**TASK LIST:**
1) Answer these questions from the Radical Acceptance event notice below.
(a) At what time of day do the sessions run?
(b) How does the notice define Radical Acceptance?
(c) In what roles has Paul Marvin worked?
2) Reproduce the stretch of the Radical Acceptance event notice below from "acceptance-jpgJan 25, Feb" through "and prayer counselor.".
3) Write the next part of the Radical Acceptance event notice below, picking up after its final sentence.
━━━━━ EXERCISE TEXT ━━━━━
Acceptance as a Spiritual Discipline

acceptance-jpgJan 25, Feb 1, Feb 8, 7:00-8:30 PM: Acceptance as a Spiritual Discipline

Radical Acceptance can be defined as the compassionate acceptance of reality as it is in the present moment. A practice that is an important and effective skill for navigating the small and large challenges of life.

But it is one thing to define Radical Acceptance, and quite another thing to understand and practice it.  How do you do it?  What are its real benefits?  Why might it even be thought of as an important spiritual discipline?

Janice Bainbridge and Paul Marvin will lead three discussion, practice and Q&A sessions tackling these questions.  Janice is a practicing counselor with experience teaching and mentoring people in Radical Acceptance practice, and Paul has worked with teens and adults over the years as a catechist, spiritual director, retreat leader, and prayer counselor.
━━━━━ ENTRIES PROVIDED ━━━━━
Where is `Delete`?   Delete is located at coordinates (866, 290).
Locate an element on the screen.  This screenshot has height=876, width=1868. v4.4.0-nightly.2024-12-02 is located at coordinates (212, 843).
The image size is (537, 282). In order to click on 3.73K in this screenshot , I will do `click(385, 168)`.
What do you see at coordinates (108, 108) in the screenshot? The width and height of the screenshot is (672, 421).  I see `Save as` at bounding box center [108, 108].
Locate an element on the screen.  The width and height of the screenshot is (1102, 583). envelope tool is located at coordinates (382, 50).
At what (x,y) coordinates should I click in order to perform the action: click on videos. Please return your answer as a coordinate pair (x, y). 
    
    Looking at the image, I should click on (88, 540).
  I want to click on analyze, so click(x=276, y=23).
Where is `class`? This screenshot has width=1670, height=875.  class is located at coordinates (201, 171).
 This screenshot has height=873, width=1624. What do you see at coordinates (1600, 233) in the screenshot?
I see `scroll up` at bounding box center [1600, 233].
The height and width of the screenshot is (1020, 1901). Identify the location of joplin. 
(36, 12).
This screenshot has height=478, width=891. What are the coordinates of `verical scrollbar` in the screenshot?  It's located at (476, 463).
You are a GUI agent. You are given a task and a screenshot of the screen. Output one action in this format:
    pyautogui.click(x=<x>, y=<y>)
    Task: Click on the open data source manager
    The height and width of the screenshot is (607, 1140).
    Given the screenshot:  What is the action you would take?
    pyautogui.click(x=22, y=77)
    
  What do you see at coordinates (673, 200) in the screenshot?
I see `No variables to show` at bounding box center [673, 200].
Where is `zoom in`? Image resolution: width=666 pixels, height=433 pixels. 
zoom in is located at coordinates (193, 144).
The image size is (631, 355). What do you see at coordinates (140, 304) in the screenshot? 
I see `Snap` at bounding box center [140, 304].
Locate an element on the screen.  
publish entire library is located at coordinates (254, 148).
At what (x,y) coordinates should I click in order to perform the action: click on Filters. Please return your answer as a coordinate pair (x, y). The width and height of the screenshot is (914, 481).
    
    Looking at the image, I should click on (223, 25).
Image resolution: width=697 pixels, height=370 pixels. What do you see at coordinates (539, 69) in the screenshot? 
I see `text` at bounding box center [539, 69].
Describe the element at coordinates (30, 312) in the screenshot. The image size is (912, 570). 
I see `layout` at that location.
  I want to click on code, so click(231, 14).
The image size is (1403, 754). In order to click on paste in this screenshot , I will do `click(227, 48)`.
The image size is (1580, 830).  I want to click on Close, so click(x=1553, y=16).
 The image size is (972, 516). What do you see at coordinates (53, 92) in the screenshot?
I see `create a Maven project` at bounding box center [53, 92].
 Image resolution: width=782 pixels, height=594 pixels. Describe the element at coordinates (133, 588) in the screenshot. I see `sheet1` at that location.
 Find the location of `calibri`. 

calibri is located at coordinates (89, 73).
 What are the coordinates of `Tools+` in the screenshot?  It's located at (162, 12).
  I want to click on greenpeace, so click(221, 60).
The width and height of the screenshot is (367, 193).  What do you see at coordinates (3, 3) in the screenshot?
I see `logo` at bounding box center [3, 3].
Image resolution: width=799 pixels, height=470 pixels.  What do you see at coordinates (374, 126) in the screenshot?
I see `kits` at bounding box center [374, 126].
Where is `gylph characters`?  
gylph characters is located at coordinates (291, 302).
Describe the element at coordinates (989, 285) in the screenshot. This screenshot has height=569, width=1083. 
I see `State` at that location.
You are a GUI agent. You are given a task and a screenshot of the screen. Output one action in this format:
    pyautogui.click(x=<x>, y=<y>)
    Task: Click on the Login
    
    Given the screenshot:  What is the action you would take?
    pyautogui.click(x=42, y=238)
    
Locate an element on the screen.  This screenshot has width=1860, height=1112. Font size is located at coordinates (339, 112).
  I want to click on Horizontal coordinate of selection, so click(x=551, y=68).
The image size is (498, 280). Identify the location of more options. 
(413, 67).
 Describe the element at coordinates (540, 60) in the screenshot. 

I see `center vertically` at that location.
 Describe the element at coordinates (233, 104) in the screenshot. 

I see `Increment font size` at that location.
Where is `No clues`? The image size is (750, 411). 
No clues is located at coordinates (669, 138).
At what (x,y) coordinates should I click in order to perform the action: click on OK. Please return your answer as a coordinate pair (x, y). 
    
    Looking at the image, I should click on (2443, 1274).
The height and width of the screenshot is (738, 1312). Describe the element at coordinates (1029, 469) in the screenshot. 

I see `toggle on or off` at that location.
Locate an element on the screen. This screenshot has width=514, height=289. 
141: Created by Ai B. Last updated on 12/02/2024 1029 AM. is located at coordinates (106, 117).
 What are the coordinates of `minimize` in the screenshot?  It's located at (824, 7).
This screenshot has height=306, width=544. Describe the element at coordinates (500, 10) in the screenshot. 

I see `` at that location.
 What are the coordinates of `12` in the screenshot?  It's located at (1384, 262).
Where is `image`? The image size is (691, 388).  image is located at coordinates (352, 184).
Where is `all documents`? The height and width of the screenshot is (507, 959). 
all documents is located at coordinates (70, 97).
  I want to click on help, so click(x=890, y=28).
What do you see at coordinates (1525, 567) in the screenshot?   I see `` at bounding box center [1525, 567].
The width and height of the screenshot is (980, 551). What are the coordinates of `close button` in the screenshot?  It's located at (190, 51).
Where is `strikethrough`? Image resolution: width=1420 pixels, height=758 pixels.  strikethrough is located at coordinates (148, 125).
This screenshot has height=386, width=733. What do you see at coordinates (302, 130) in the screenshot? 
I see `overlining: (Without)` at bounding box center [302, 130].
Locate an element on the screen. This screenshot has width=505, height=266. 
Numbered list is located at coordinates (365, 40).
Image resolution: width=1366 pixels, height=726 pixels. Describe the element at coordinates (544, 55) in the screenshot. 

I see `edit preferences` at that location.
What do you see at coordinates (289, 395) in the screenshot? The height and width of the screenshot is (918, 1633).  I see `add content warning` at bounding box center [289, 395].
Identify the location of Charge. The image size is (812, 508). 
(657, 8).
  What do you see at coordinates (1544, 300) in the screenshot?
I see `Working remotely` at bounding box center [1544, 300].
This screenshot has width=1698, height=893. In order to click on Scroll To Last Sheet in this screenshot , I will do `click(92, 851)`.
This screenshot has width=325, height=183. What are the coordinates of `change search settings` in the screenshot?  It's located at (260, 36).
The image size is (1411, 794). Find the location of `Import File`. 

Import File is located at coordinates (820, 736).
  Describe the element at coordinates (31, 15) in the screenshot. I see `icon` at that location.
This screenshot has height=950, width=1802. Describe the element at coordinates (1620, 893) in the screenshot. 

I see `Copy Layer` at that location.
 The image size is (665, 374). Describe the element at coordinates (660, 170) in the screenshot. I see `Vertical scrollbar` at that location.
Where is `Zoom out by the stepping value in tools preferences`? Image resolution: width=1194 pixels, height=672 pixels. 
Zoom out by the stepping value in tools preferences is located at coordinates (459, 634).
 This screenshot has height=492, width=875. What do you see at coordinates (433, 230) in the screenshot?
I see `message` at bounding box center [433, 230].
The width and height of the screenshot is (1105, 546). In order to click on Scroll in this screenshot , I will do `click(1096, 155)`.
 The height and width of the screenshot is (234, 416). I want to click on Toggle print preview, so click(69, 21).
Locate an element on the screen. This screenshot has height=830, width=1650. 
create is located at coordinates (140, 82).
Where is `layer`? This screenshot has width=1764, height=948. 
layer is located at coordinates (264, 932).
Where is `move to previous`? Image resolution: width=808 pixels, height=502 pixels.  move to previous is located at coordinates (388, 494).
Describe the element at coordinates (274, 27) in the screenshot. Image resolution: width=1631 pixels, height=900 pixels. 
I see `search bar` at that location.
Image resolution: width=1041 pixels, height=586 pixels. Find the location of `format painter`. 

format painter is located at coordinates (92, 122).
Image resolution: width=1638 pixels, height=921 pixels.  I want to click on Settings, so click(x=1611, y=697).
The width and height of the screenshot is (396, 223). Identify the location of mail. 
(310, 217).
━━━━━
**LIST OF ANSWERS:**
1)
(a) 7:00-8:30 PM.
(b) As the compassionate acceptance of reality as it is in the present moment.
(c) As a catechist, spiritual director, retreat leader, and prayer counselor.

2)
acceptance-jpgJan 25, Feb 1, Feb 8, 7:00-8:30 PM: Acceptance as a Spiritual Discipline

Radical Acceptance can be defined as the compassionate acceptance of reality as it is in the present moment. A practice that is an important and effective skill for navigating the small and large challenges of life.

But it is one thing to define Radical Acceptance, and quite another thing to understand and practice it.  How do you do it?  What are its real benefits?  Why might it even be thought of as an important spiritual discipline?

Janice Bainbridge and Paul Marvin will lead three discussion, practice and Q&A sessions tackling these questions.  Janice is a practicing counselor with experience teaching and mentoring people in Radical Acceptance practice, and Paul has worked with teens and adults over the years as a catechist, spiritual director, retreat leader, and prayer counselor.

3)
Some basic information about Radical Acceptance: http://psychcentral.com/blog/archives/2015/10/04/what-it-really-means-to-practice-radical-acceptance/

Questions?
Contact:
Paul B. Marvin <pmarvin@nc.rr.com>
or
Janice Bainbridge <janicebainbridgelcsw@gmail.com>

The Piedmont Patch Project — Saturday, January 28 @10AM

img_7929The Piedmont Patch Project: Building Sanctuaries One Patch of Piedmont at a Time

Introductory Presentation and Conversation
Led by Cathy Bollinger and the Vicar
Saturday, January 28
10 AM at the Advocate

The People of the Advocate know how much our commitment to maintain the Advocate Pond means to the surrounding community; it welcomes and encourages them to continue to use this special spot. But from an ecological perspective, the pond’s setting is less welcoming to non-human natives. We can change that.

Imagine the Advocate Pond and grounds enriched with diverse well-adapted native plants that will attract and nurture an array of wildlife, including butterflies, bees, birds, frogs, turtles, and small mammals. Surrounded by rapid urbanization, the Church of the Advocate’s acreage can serve as a sanctuary for homeless wildlife increasingly displaced by bulldozers, asphalt, and concrete. Over time, such native plantings require less maintenance than traditional ornamental plantings, most of which do not meet the needs of native wildlife.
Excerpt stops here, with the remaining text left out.